--- Your instructions ---
Lines after the one containing "Jul (1025, 2017)" are to be omitted; print exactly each line from the start of the records up to and including it.

(Pixel coordinate grounding data)
/---

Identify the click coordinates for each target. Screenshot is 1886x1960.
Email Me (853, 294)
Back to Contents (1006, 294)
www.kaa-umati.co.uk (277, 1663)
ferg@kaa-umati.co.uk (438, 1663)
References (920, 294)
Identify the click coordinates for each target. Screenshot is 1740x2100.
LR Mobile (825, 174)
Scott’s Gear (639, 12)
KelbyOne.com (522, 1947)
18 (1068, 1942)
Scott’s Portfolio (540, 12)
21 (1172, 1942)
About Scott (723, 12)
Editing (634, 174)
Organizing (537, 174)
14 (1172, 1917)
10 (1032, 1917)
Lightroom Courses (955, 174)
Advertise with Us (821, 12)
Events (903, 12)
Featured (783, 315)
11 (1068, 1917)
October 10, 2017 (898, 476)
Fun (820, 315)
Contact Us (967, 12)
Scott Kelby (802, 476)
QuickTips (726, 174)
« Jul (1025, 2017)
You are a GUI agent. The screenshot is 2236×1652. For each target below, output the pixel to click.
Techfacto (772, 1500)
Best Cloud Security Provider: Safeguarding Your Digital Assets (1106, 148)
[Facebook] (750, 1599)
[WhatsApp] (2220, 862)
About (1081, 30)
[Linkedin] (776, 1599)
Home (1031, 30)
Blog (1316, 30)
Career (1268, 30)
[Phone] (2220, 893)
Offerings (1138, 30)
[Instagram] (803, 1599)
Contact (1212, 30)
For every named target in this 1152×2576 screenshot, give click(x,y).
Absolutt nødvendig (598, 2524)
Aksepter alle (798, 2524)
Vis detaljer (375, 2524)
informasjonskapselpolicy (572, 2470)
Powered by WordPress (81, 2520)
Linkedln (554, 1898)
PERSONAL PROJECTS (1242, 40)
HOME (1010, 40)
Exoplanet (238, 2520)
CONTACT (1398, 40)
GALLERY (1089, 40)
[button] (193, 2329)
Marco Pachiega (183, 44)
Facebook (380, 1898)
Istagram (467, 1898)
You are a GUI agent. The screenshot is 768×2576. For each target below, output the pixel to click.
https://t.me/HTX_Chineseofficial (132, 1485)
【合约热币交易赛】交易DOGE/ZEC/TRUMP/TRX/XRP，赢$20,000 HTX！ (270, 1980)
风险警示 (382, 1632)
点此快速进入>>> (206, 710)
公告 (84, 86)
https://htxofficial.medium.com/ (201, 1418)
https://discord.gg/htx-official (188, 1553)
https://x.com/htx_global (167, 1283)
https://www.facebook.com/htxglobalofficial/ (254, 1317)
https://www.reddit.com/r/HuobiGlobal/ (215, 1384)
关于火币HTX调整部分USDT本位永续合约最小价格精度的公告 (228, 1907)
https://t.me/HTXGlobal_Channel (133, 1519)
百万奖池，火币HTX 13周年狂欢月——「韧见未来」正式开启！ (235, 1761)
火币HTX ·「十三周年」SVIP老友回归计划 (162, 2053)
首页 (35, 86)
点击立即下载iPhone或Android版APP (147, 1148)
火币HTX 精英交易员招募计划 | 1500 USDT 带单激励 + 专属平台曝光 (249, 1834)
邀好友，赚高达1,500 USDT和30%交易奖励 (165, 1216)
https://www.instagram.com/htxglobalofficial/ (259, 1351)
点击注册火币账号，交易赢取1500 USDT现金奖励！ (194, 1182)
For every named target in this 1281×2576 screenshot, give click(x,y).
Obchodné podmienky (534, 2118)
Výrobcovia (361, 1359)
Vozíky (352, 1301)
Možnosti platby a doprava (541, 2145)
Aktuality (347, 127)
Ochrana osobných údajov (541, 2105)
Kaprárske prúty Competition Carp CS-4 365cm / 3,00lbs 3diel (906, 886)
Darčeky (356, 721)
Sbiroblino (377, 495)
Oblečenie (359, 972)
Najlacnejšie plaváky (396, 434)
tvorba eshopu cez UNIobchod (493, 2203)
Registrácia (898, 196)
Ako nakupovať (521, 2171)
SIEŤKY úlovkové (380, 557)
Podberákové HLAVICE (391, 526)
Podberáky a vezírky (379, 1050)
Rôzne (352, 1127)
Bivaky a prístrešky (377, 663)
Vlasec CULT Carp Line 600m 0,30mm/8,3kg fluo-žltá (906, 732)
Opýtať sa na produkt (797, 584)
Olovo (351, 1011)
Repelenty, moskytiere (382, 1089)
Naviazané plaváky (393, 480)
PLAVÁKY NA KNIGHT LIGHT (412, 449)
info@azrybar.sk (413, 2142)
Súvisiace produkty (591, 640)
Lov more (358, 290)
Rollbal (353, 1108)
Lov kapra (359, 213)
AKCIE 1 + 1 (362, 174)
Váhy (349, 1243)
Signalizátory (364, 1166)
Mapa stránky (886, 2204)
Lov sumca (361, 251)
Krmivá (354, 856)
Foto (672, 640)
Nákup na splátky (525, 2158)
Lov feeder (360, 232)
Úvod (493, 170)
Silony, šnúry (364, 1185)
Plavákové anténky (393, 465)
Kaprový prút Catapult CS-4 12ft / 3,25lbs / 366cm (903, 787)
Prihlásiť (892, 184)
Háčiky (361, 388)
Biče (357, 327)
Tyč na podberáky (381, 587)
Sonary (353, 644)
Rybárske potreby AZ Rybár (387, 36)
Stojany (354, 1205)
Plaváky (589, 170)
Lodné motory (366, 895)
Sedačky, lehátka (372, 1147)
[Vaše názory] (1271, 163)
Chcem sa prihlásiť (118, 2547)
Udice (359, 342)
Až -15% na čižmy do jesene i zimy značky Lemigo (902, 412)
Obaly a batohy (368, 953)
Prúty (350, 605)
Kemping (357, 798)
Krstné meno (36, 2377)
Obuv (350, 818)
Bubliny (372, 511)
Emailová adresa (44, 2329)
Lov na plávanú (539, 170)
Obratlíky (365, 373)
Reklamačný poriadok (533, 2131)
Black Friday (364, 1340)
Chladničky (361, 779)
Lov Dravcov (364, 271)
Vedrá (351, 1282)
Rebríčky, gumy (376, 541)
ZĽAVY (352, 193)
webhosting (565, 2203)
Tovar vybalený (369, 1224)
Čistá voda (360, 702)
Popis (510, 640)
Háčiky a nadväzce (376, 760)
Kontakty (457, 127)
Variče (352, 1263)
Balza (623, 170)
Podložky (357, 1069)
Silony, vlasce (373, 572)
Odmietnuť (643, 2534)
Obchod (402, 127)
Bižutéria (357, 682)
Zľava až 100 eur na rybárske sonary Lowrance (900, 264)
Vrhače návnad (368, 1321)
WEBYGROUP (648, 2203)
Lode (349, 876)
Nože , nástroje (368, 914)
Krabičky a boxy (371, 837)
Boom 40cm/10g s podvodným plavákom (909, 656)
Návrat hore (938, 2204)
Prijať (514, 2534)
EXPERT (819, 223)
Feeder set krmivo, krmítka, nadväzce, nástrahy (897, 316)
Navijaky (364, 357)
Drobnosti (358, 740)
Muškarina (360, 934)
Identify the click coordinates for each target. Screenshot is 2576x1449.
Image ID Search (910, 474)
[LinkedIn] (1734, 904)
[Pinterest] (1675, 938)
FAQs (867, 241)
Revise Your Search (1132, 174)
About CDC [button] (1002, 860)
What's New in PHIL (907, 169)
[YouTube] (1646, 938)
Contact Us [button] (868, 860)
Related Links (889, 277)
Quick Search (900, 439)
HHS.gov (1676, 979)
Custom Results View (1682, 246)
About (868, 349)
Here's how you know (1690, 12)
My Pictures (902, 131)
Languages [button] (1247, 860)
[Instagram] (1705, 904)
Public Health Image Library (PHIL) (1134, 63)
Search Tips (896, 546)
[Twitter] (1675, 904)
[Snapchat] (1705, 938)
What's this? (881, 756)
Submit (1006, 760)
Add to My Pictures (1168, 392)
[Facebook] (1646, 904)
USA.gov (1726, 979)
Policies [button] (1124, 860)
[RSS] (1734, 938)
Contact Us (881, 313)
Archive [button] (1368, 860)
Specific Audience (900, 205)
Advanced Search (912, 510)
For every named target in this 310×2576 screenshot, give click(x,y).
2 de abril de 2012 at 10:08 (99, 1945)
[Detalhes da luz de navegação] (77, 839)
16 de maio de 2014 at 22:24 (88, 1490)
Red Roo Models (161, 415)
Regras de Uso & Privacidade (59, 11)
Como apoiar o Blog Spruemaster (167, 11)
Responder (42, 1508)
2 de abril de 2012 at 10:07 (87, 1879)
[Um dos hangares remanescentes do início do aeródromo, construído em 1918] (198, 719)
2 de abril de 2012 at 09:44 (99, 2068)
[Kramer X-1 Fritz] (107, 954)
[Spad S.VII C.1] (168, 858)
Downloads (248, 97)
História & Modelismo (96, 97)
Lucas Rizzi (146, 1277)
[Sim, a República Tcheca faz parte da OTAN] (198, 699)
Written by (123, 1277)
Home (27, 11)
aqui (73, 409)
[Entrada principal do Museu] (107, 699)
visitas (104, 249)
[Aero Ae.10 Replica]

\---

--- Written reply ---
Identify the click coordinates for each target. Screenshot is 1886x1960.
Email Me (853, 294)
Back to Contents (1006, 294)
www.kaa-umati.co.uk (277, 1663)
ferg@kaa-umati.co.uk (438, 1663)
References (920, 294)
Identify the click coordinates for each target. Screenshot is 1740x2100.
LR Mobile (825, 174)
Scott’s Gear (639, 12)
KelbyOne.com (522, 1947)
18 (1068, 1942)
Scott’s Portfolio (540, 12)
21 (1172, 1942)
About Scott (723, 12)
Editing (634, 174)
Organizing (537, 174)
14 (1172, 1917)
10 (1032, 1917)
Lightroom Courses (955, 174)
Advertise with Us (821, 12)
Events (903, 12)
Featured (783, 315)
11 (1068, 1917)
October 10, 2017 (898, 476)
Fun (820, 315)
Contact Us (967, 12)
Scott Kelby (802, 476)
QuickTips (726, 174)
« Jul (1025, 2017)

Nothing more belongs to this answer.